The agent is not a permission proxy
One category error is worth naming because it is easy to back into. A shared agent authenticates to the firm’s systems - its practice-management system, its document store - as one firm-level identity. It does not inherit each caller’s individual permissions. When five people share the agent, they are not five scoped sub-identities; they are five people authorized to direct one identity that has the access it has.
That means the grant table answers exactly one question - may this person reach this customer’s agent at all - and it must not be mistaken for a per-user permission system that scopes what the agent will then do on their behalf. Conflating the two invites a false sense that the access model is also an authorization-scoping model. It is not. Fine-grained “who may ask the agent for what” is a separate obligation, and pretending the firm-level identity is a per-user proxy is how you end up believing you have controls you never built.
The transferable lesson
If you run a shared autonomous agent that several people reach through their own authenticated sessions, do not let the identity provider’s token be your access control. Let it prove identity, and nothing more. Put the allow decision in a table you own, read it live on every request, and make revoking a row the kill switch. Bound every grant with a real expiry and refuse the idea of a permanent one. Route identity through a credential the customer already de-provisions on offboarding - a mailbox is a good one - so access decays without you having to chase it. Prefer the documented sign-in primitive over the clever bespoke one. And keep the question the access table answers narrow: whether someone gets in is not the same as what the shared identity is then allowed to do.

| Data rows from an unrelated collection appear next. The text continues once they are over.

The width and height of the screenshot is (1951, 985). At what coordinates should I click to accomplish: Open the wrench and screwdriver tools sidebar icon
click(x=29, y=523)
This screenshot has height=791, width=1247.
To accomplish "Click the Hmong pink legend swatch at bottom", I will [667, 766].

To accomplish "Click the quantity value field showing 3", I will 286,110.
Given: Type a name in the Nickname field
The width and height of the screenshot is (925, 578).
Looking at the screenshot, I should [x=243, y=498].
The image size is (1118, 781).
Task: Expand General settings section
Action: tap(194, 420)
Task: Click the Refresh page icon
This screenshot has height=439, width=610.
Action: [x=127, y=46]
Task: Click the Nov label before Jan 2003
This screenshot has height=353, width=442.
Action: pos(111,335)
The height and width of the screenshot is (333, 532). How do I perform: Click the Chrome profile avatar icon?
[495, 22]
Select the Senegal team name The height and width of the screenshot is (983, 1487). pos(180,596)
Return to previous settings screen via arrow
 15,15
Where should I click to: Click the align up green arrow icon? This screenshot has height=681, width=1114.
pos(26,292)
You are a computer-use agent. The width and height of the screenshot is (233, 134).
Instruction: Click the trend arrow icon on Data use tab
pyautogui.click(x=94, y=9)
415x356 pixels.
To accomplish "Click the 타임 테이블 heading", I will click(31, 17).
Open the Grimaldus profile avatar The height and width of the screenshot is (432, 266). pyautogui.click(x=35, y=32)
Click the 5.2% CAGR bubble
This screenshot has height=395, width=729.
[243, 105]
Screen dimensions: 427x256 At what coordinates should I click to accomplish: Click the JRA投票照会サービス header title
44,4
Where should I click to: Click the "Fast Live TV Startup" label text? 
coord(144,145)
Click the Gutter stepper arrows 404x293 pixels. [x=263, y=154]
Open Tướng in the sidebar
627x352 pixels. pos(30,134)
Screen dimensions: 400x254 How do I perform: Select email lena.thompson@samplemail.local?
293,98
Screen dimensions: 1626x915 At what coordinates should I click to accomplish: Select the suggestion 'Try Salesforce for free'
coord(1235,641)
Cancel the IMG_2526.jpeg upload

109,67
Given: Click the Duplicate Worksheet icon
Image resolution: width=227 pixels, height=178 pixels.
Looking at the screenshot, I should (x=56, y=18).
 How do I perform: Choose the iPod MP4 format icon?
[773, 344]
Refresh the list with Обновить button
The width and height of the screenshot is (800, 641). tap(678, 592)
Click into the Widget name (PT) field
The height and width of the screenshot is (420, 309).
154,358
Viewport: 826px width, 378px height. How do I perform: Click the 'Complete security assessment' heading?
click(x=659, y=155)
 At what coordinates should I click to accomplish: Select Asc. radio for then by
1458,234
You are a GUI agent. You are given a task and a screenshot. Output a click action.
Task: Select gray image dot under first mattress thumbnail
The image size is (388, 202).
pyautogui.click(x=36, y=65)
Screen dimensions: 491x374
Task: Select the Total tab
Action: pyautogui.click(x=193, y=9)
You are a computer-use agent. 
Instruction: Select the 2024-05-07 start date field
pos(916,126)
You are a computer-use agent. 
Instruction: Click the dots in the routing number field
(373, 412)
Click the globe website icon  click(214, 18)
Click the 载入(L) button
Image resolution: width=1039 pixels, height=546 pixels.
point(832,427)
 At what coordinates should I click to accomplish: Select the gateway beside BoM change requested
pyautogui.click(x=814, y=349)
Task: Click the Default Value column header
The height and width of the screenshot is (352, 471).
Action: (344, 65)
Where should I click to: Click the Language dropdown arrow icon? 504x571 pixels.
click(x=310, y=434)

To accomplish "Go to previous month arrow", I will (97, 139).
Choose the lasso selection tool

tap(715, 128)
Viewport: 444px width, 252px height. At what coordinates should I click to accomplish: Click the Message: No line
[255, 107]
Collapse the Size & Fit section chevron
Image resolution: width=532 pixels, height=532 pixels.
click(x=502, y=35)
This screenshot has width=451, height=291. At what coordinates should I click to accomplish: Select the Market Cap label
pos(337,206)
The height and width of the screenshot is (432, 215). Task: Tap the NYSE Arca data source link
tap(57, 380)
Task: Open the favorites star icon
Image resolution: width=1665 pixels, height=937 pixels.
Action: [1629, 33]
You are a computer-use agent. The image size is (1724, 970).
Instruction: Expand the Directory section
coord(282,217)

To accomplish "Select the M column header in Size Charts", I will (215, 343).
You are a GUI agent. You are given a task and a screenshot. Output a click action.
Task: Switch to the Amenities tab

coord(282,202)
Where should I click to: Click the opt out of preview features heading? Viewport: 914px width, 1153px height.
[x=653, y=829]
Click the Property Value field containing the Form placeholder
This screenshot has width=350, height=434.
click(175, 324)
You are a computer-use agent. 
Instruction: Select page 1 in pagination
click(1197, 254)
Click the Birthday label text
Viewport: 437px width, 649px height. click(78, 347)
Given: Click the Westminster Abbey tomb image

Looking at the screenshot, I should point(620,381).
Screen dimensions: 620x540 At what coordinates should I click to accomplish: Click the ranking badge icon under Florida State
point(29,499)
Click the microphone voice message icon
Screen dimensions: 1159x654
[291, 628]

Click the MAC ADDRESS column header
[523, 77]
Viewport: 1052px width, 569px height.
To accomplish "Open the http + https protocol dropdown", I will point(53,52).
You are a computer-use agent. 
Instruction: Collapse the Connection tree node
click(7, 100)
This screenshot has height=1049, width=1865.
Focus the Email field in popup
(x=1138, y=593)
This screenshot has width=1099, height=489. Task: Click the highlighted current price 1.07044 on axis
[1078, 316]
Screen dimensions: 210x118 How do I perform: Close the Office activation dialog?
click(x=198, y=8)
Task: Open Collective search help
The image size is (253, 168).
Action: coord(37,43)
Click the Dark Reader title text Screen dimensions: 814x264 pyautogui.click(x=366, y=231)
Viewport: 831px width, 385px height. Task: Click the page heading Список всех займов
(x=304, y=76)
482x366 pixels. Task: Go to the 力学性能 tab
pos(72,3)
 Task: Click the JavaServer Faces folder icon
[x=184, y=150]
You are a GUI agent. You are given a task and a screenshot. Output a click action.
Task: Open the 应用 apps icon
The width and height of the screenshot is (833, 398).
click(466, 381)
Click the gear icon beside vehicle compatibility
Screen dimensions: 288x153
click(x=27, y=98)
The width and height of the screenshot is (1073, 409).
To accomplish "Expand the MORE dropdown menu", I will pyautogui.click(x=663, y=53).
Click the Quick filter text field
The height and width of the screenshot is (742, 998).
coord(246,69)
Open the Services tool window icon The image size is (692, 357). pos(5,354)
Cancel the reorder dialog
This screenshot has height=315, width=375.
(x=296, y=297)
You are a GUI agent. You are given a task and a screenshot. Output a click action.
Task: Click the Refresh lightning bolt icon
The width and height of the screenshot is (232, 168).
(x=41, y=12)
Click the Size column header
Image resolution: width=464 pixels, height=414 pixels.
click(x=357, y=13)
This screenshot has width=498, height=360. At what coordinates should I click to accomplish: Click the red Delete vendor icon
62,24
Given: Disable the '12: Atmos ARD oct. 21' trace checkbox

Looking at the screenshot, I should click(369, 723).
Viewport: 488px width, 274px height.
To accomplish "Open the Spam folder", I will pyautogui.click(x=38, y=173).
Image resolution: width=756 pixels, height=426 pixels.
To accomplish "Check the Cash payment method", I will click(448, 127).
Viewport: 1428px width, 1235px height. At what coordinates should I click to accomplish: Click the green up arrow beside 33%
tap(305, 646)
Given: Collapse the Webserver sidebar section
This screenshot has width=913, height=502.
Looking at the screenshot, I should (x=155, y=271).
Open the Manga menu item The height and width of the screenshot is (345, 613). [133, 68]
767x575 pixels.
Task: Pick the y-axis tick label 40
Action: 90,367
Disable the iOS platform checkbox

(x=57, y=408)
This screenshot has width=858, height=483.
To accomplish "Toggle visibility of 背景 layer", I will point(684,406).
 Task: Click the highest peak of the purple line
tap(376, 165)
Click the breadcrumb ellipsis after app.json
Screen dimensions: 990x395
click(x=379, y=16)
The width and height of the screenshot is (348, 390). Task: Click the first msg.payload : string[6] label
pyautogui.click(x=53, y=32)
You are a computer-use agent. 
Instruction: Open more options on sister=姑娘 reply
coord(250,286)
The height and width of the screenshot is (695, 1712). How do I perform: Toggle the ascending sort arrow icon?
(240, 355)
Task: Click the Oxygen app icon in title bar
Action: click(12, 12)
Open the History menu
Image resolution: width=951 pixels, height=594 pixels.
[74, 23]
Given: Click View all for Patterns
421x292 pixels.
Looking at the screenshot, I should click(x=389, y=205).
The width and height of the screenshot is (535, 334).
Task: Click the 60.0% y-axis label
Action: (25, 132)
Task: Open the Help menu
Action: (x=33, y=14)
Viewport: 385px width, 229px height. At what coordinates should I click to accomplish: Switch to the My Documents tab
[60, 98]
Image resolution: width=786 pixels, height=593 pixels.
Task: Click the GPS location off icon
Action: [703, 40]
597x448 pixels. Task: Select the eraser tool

The token proves you were let in once. Whether you are still allowed is a different fact, and it has to live somewhere you can change in one write.
We build isolated per-customer AI employees, with staff access brokered through a Claude custom connector (a remote MCP server) over per-user OAuth on Clerk, authorized by a live-read grant table with an immutable change ledger. This describes access-control work landed on 2026-06-27 (the grant table, live-read authorization, bounded TTLs, admin revoke, and issuance policy); the open-by-domain just-in-time grant path is built and tested but not the operating policy for the current pilot (which ships on allowlist), and the end-state cutover to a customer’s own managed directory is staged, not shipped, and an earlier screening-attestation gate was removed as out of scope for a use-at-your-own-risk product.